Os papéis de trabalho que não foram destruídos

Documento da CP permite avaliar actuação dos inspectores

Os papéis de trabalho que restam na Inspecção-Geral de Finanças (IGF) e que constam da auditoria pedida por Maria Luís Albuquerque permitem avaliar os procedimentos dos inspectores que fiscalizaram as empresas do Estado que subscreveram swaps. No fundo, mostram os passos que foram dados, as perguntas feitas e a análise que fizeram à celebração destes derivados.

Foram, por isso, considerados importantes pela própria IGF, quando iniciou a auditoria interna, tendo sido pedida a sua consulta. Só o acesso a estes documentos permitiria apurar se o organismo cumpriu o papel fiscalizador. O problema é que foram destruídos vários papéis de trabalho, incluindo os que diziam respeito às acções de controlo à Refer, onde Maria Luís Albuquerque foi directora financeira entre 2001 e 2007.

Ao que foi possível apurar na auditoria, o mesmo aconteceu com os documentos associados aos relatórios do Metro de Lisboa, da Metro do Porto e da TAP. No entanto, estarão em causa mais de quatro empresas, já que a própria IGF refere que "os papéis de trabalho referentes a outras seis empresas auditadas não puderam ser consultados, pela circunstância de terem sido mandados destruir".
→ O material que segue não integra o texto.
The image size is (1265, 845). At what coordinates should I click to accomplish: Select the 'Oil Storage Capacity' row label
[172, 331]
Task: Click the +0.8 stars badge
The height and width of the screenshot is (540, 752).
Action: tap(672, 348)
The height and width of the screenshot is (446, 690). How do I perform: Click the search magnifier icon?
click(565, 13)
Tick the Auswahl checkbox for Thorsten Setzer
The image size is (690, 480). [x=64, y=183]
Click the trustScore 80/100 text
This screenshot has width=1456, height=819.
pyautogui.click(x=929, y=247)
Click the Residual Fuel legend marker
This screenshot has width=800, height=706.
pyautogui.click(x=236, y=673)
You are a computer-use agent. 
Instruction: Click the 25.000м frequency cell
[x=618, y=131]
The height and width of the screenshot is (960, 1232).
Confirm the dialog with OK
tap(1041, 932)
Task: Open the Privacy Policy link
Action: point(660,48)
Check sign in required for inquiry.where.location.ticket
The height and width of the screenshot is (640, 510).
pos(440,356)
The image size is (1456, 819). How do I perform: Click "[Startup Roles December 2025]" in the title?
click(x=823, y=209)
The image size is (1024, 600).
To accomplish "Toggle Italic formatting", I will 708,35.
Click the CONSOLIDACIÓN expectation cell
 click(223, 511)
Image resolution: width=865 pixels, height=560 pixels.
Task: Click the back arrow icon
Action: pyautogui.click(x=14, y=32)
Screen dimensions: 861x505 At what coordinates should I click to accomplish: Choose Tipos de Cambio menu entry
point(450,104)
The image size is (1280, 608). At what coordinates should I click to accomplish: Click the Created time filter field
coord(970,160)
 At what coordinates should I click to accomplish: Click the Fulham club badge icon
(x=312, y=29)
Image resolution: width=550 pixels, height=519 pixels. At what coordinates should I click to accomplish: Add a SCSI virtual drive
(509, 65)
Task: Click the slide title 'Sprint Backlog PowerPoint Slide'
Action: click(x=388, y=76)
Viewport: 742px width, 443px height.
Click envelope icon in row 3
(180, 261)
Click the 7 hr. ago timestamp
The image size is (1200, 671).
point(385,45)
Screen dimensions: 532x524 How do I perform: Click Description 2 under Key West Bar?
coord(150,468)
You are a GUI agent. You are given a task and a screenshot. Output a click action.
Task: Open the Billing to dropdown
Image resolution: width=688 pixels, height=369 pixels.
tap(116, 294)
Dos papéis que o organismo diz terem sido mantidos (CP e Carris) apenas são anexados à auditoria o relativo à transportadora ferroviária e dois mais genéricos, que incluem o questionário e procedimentos-base a seguir pelos inspectores. Nestes dois últimos documentos, percebe-se que era pedido às empresas toda a documentação relativa aos financiamentos associados a swaps, sendo esta agregada num dossier para análise. Era também verificado quem assinou os contratos com os bancos - uma informação que não consta nos relatórios a que os papéis de trabalho deram origem.

Também era requerido aos inspectores o preenchimento de quadros sobre o grau de complexidade dos derivados. Não se pedia, porém, que verificassem a existência de riscos de reembolso antecipado - as cláusulas que desencadearam a polémica, porque permitiam aos bancos exigir pagamentos antes do fim dos contratos.

Caso os documentos existissem, seria possível averiguar se os inspectores avaliaram, como estava previsto, se a subscrição destes produtos "se traduziu num incremento do risco financeiro", como estabelece o questionário. Também se poderia analisar se esses swaps foram feitos "tendo como base financiamentos (...) avalizados pelo Estado".

Tendo sido informada de que parte dos papéis tinha sido eliminada, a IGF procedeu apenas à análise dos que restam. Nas conclusões da auditoria, o organismo refere que "o suporte documental é consistente com o questionário de apoio à realização das verificações e é o apropriado na generalidade". No entanto, critica o facto de a organização se apresentar "diferenciada". A avaliação não está, porém, completa, visto que a maioria dos documentos hoje já não existe. R.A.C.